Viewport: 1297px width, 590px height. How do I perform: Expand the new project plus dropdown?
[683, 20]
* * *
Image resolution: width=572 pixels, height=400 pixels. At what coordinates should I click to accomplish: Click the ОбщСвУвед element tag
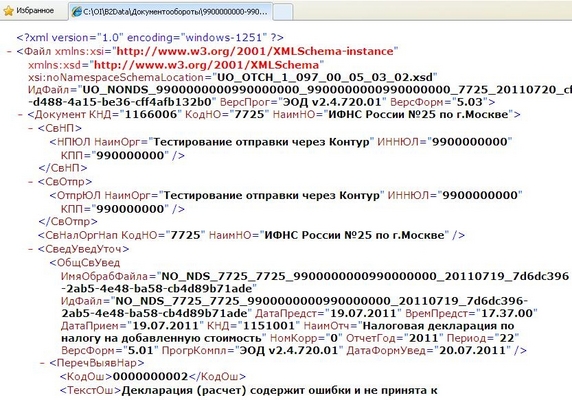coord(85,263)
...
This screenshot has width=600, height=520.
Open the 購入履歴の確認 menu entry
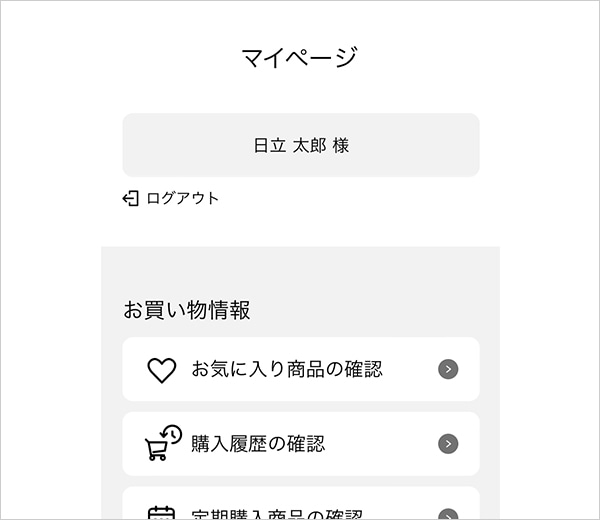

● Work item: Set down exactly the lines of the data above, beginning with the line that has "This screenshot has width=600, height=520." and ending with the line that has "Open the 購入履歴の確認 menu entry", and no others.

● Answer to this problem:
This screenshot has width=600, height=520.
Open the 購入履歴の確認 menu entry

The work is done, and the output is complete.